Passage shown:
⟨

By default, all notifications are dispatched in the same thread that generates the event. This means that you must write your listener such that it does not block or do anything that takes too long, as it would prevent the thread from progressing. Alternatively, you could annotate your listener as asynchronous , in which case a separate thread pool will be used to dispatch the notification and prevent blocking the event originating thread. To do this, simply annotate your listener such:

@Listener (sync = false)
public class MyAsyncListener { .... }

3.3.3.1. Asynchronous thread pool

To tune the thread pool used to dispatch such asynchronous notifications, use the <listener-executor /> XML element in your configuration file.

3.4. Asynchronous API

In addition to synchronous API methods like Cache.put() , Cache.remove() , etc., Red Hat Data Grid also has an asynchronous, non-blocking API where you can achieve the same results in a non-blocking fashion.

These methods are named in a similar fashion to their blocking counterparts, with "Async" appended.  E.g., Cache.putAsync() , Cache.removeAsync() , etc.  These asynchronous counterparts return a Future containing the actual result of the operation.

For example, in a cache parameterized as Cache<String, String>, Cache.put(String key, String value) returns a String. Cache.putAsync(String key, String value) would return a Future<String>.

3.4.1. Why use such an API?

Non-blocking APIs are powerful in that they provide all of the guarantees of synchronous communications - with the ability to handle communication failures and exceptions - with the ease of not having to block until a call completes.  This allows you to better harness parallelism in your system.  For example:

Set<Future<?>> futures = new HashSet<Future<?>>();
futures.add(cache.putAsync(key1, value1)); // does not block
futures.add(cache.putAsync(key2, value2)); // does not block
futures.add(cache.putAsync(key3, value3)); // does not block

// the remote calls for the 3 puts will effectively be executed
// in parallel, particularly useful if running in distributed mode
// and the 3 keys would typically be pushed to 3 different nodes
// in the cluster

// check that the puts completed successfully
for (Future<?> f: futures) f.get();

3.4.2. Which processes actually happen asynchronously?

There are 4 things in Red Hat Data Grid that can be considered to be on the critical path of a typical write operation. These are, in order of cost:

  • network calls
  • marshalling
  • writing to a cache store (optional)
  • locking

As of Red Hat Data Grid 4.0, using the async methods will take the network calls and marshalling off the critical path.  For various technical reasons, writing to a cache store and acquiring locks, however, still happens in the caller’s thread.  In future, we plan to take these offline as well.  See this developer mail list thread about this topic.

3.4.3. Notifying futures

Strictly, these methods do not return JDK Futures, but rather a sub-interface known as a NotifyingFuture .  The main difference is that you can attach a listener to a NotifyingFuture such that you could be notified when the future completes.  Here is an example of making use of a notifying future:

FutureListener futureListener = new FutureListener() {

   public void futureDone(Future future) {
      try {
         future.get();
      } catch (Exception e) {
         // Future did not complete successfully
         System.out.println("Help!");
      }
   }
};
     
cache.putAsync("key", "value").attachListener(futureListener);

3.4.4. Further reading

The Javadocs on the Cache interface has some examples on using the asynchronous API, as does this article by Manik Surtani introducing the API.

⟩

Source material:
⟨

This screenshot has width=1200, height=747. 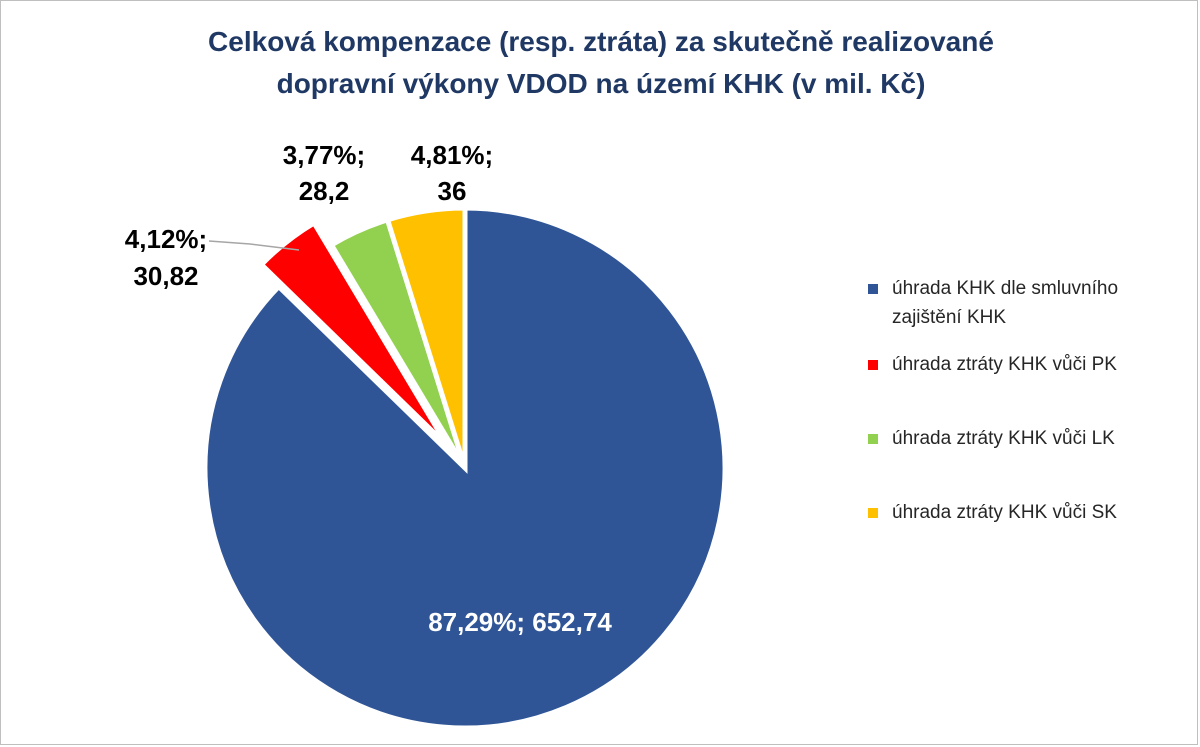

⟩

Continue the Red Hat Data Grid documentation excerpt on listeners and the asynchronous API from its last sentence.

Answer to this task:
3.5. Invocation Flags

An important aspect of getting the most of Red Hat Data Grid is the use of per-invocation flags in order to provide specific behaviour to each particular cache call. By doing this, some important optimizations can be implemented potentially saving precious time and network resources. One of the most popular usages of flags can be found right in Cache API, underneath the putForExternalRead() method which is used to load an Red Hat Data Grid cache with data read from an external resource. In order to make this call efficient, Red Hat Data Grid basically calls a normal put operation passing the following flags: FAIL_SILENTLY , FORCE_ASYNCHRONOUS , ZERO_LOCK_ACQUISITION_TIMEOUT

What Red Hat Data Grid is doing here is effectively saying that when putting data read from external read, it will use an almost-zero lock acquisition time and that if the locks cannot be acquired, it will fail silently without throwing any exception related to lock acquisition. It also specifies that regardless of the cache mode, if the cache is clustered, it will replicate asynchronously and so won’t wait for responses from other nodes. The combination of all these flags make this kind of operation very efficient, and the efficiency comes from the fact this type of putForExternalRead calls are used with the knowledge that client can always head back to a persistent store of some sorts to retrieve the data that should be stored in memory. So, any attempt to store the data is just a best effort and if not possible, the client should try again if there’s a cache miss.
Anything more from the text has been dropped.